All of the records below should be output exactly.
== Segment start ==
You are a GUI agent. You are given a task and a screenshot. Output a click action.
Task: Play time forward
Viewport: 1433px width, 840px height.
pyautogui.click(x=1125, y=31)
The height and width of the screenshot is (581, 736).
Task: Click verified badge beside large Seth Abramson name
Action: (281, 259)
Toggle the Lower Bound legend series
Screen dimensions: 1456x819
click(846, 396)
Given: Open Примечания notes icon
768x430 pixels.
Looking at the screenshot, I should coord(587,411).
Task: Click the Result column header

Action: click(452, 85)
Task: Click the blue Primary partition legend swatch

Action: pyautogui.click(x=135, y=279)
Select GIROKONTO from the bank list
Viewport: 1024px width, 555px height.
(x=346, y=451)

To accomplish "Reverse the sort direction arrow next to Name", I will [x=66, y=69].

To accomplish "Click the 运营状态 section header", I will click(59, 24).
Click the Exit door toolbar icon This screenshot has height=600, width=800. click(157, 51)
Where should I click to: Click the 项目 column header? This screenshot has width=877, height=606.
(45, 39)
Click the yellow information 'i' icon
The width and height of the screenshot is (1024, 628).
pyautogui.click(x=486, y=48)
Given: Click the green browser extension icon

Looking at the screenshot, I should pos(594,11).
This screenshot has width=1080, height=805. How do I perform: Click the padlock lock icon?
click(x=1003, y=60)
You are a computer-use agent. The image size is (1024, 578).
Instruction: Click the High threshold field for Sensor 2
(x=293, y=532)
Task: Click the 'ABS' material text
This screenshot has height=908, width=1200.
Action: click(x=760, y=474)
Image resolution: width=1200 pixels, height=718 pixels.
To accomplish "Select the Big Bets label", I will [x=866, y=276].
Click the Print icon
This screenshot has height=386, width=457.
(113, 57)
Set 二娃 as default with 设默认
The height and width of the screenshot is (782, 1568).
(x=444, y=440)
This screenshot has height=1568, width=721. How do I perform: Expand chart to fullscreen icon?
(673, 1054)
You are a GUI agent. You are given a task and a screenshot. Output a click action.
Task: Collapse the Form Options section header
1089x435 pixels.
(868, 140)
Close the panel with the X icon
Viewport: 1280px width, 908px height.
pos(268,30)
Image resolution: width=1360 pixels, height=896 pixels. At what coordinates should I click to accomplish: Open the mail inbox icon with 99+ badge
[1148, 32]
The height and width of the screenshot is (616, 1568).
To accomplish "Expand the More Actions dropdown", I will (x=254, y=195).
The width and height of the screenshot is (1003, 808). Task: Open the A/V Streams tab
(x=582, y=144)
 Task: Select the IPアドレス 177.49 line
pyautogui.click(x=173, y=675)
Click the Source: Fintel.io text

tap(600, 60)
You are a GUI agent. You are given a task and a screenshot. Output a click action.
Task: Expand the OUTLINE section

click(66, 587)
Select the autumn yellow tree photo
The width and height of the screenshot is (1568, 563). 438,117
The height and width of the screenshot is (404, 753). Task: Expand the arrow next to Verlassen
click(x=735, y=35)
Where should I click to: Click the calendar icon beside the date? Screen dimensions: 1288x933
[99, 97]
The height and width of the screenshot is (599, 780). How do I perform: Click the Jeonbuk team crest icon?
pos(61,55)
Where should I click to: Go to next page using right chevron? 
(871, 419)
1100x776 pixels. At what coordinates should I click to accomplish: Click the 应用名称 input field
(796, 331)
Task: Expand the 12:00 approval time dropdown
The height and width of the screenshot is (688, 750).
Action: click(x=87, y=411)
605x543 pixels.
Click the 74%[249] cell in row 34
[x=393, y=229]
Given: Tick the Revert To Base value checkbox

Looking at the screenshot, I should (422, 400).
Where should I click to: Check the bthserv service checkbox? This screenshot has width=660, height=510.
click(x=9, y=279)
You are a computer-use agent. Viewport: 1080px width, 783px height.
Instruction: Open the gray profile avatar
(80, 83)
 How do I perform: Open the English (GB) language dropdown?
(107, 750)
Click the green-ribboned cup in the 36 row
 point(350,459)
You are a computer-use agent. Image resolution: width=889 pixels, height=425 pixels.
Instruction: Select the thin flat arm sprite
== Segment end ==
• [Answer box]:
You are a GUI agent. You are given a task and a screenshot. Output a click action.
Task: Play time forward
Viewport: 1433px width, 840px height.
pyautogui.click(x=1125, y=31)
The height and width of the screenshot is (581, 736).
Task: Click verified badge beside large Seth Abramson name
Action: (281, 259)
Toggle the Lower Bound legend series
Screen dimensions: 1456x819
click(846, 396)
Given: Open Примечания notes icon
768x430 pixels.
Looking at the screenshot, I should coord(587,411).
Task: Click the Result column header

Action: click(452, 85)
Task: Click the blue Primary partition legend swatch

Action: pyautogui.click(x=135, y=279)
Select GIROKONTO from the bank list
Viewport: 1024px width, 555px height.
(x=346, y=451)

To accomplish "Reverse the sort direction arrow next to Name", I will [x=66, y=69].

To accomplish "Click the 运营状态 section header", I will click(59, 24).
Click the Exit door toolbar icon This screenshot has height=600, width=800. click(157, 51)
Where should I click to: Click the 项目 column header? This screenshot has width=877, height=606.
(45, 39)
Click the yellow information 'i' icon
The width and height of the screenshot is (1024, 628).
pyautogui.click(x=486, y=48)
Given: Click the green browser extension icon

Looking at the screenshot, I should pos(594,11).
This screenshot has width=1080, height=805. How do I perform: Click the padlock lock icon?
click(x=1003, y=60)
You are a computer-use agent. The image size is (1024, 578).
Instruction: Click the High threshold field for Sensor 2
(x=293, y=532)
Task: Click the 'ABS' material text
This screenshot has height=908, width=1200.
Action: click(x=760, y=474)
Image resolution: width=1200 pixels, height=718 pixels.
To accomplish "Select the Big Bets label", I will [x=866, y=276].
Click the Print icon
This screenshot has height=386, width=457.
(113, 57)
Set 二娃 as default with 设默认
The height and width of the screenshot is (782, 1568).
(x=444, y=440)
This screenshot has height=1568, width=721. How do I perform: Expand chart to fullscreen icon?
(673, 1054)
You are a GUI agent. You are given a task and a screenshot. Output a click action.
Task: Collapse the Form Options section header
1089x435 pixels.
(868, 140)
Close the panel with the X icon
Viewport: 1280px width, 908px height.
pos(268,30)
Image resolution: width=1360 pixels, height=896 pixels. At what coordinates should I click to accomplish: Open the mail inbox icon with 99+ badge
[1148, 32]
The height and width of the screenshot is (616, 1568).
To accomplish "Expand the More Actions dropdown", I will (x=254, y=195).
The width and height of the screenshot is (1003, 808). Task: Open the A/V Streams tab
(x=582, y=144)
 Task: Select the IPアドレス 177.49 line
pyautogui.click(x=173, y=675)
Click the Source: Fintel.io text

tap(600, 60)
You are a GUI agent. You are given a task and a screenshot. Output a click action.
Task: Expand the OUTLINE section

click(66, 587)
Select the autumn yellow tree photo
The width and height of the screenshot is (1568, 563). 438,117
The height and width of the screenshot is (404, 753). Task: Expand the arrow next to Verlassen
click(x=735, y=35)
Where should I click to: Click the calendar icon beside the date? Screen dimensions: 1288x933
[99, 97]
The height and width of the screenshot is (599, 780). How do I perform: Click the Jeonbuk team crest icon?
pos(61,55)
Where should I click to: Go to next page using right chevron? 
(871, 419)
1100x776 pixels. At what coordinates should I click to accomplish: Click the 应用名称 input field
(796, 331)
Task: Expand the 12:00 approval time dropdown
The height and width of the screenshot is (688, 750).
Action: click(x=87, y=411)
605x543 pixels.
Click the 74%[249] cell in row 34
[x=393, y=229]
Given: Tick the Revert To Base value checkbox

Looking at the screenshot, I should (422, 400).
Where should I click to: Check the bthserv service checkbox? This screenshot has width=660, height=510.
click(x=9, y=279)
You are a computer-use agent. Viewport: 1080px width, 783px height.
Instruction: Open the gray profile avatar
(80, 83)
 How do I perform: Open the English (GB) language dropdown?
(107, 750)
Click the green-ribboned cup in the 36 row
 point(350,459)
You are a computer-use agent. Image resolution: width=889 pixels, height=425 pixels.
Instruction: Select the thin flat arm sprite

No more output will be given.